Battle of Prestonpans - 1745
After raising his standard at Glenfinnan on August 19, Prince Charles Edward Stewart marched south to Edinburgh, reaching there by September 14. The Hanoverian army under Sir John Cope gathered near the hamlet of Prestonpans to the east of the city. A local force of Jacobite sympathisers surprised the Government forces by picking their way across a marsh during the night and attacking at dawn. They soon put the redcoats to flight. Casualties on both side were relatively light but 1600 government soldiers and their supplies were captured.

Battle of Rullion Green - 1666
After the Restoration of King Charles II in 1660, the king attempted to impose his Episcopalian ideas on the Church of Scotland, replacing clergy who would not co-operate. The new ministers were not popular and in November 1666 and there was a rebellion, starting in Galloway but spreading throughout the south-west. As the Covenanters advanced towards Edinburgh they were pursued by Sir Thomas (Tam) Dalyell who caught up with around 1,000 of them in the Pentland Hills at Rullion Green. The rebels made a brave stand but were overwhelmed. Some were hung, many others were transported abroad.

Battle of Sauchieburn - 1488
James III alienated a number of his nobles, and a number of barons he had dispossessed rebelled, supported by the king's son. James III led his forces, mainly from the north, to confront the rebels and they met at Sauchieburn (not far from Bannockburn). King James was killed (he escaped the battle but was murdered shortly afterwards). His son, now James IV, wore an iron chain round his waist for the rest of his life to atone for his part in his father's death.

Battle of Sherrifmuir - 1715
The Earl of Mar, leading the Jacobite forces in support of James Francis Edward Stewart (the "Old Pretender"), had taken control of most of Scotland north of Perth. The government forces led by the Duke of Argyll advanced from the south and the two armies met on the hills of Sherrifmuir, east of Dunblane in November 1715. The battle was inconclusive but afterwards the Jacobites withdrew.
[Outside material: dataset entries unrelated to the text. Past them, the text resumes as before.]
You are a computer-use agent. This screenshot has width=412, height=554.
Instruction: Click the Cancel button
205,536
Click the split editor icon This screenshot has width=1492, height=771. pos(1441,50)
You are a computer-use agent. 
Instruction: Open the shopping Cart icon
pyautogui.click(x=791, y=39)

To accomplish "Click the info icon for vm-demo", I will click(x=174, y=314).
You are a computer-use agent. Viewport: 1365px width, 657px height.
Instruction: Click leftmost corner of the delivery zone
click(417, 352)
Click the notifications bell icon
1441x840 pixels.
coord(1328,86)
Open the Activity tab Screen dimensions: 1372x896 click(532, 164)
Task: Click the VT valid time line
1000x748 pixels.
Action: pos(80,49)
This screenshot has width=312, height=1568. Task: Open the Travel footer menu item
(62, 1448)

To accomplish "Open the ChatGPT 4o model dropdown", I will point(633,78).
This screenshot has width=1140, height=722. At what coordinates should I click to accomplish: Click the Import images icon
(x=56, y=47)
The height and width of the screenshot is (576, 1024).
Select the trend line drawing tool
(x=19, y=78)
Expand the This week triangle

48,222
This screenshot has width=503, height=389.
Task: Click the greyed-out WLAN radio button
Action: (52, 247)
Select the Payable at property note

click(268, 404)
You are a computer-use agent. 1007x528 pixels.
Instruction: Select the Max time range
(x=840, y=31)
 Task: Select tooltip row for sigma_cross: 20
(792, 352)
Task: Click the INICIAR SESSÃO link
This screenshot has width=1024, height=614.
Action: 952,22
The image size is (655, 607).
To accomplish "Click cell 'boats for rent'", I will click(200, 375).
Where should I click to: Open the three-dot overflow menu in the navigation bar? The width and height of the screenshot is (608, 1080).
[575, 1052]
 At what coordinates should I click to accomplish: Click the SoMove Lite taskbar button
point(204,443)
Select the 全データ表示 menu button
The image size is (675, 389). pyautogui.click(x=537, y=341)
The Old Pretender arrived in Scotland (much later than expected) in December 1715 but stayed only six weeks before being persuaded to return to France.

Battle of Solway Moss - 1542
After a raid into Scotland by the Earl of Norfolk, King James V sent a force of 10,000 into England in retaliation. Led by Lord Maxwell, the Scots were met short of Solway Moss by an English force led by Sir Thomas Wharton. Badly led, the Scots army disintegrated. A few weeks later King James V died at Falkland Palace, leaving the infant Mary Queen of Scots to inherit the throne.

Battle of Stirling Bridge - 1297
William Wallace fought a guerrilla war for a number of years against the English who were effectively in occupation with the English king's puppet, John Balliol on the throne. The Earl of Surrey led an punitive force to confront Wallace and they met at Stirling Bridge. The overconfident English army advanced across a narrow bridge across the Forth. At the right moment, Wallace ordered the attack and the English foot soldiers were swept into the river.

Battle of the Standard - 1138
Taking advantage of the precarious hold King Stephen of England had on the throne, King David I of Scotland made a number of successful incursions into northern England. In 1138, in another push into Northumberland, his mixed force of Lowlanders, Highlanders and Galloway men were confronted by an army of Northern nobles recruited by the Archbishop of York. Their flying banners gave the battle, beyond Northallerton in Northumberland. A number of charges were beaten back by English bowmen and King David decided to make an orderly withdrawal back across the border.

Battle of Tippermuir - 1644
Marching towards Perth, the Duke of Montrose found his way blocked by a force of Covenanters led by Lord Elcho who commanded the garrison at Perth. Montrose was victorious and marched into Perth, much to the discomfort of the local clergy.

Battle of Worcester - 1651
After the Royalists had been defeated by Cromwell at Dunbar in September 1650, Charles II was nevertheless crowned at Scone in January 1651. Harried by Cromwell, the King decided to march south into England, hoping for a popular rising in his favour. He was disappointed and Cromwell cornered him and his army at Worcester in September. The 16,000 Royalist forces were overwhelmed by the 28,000 "New Model Army" of Cromwell.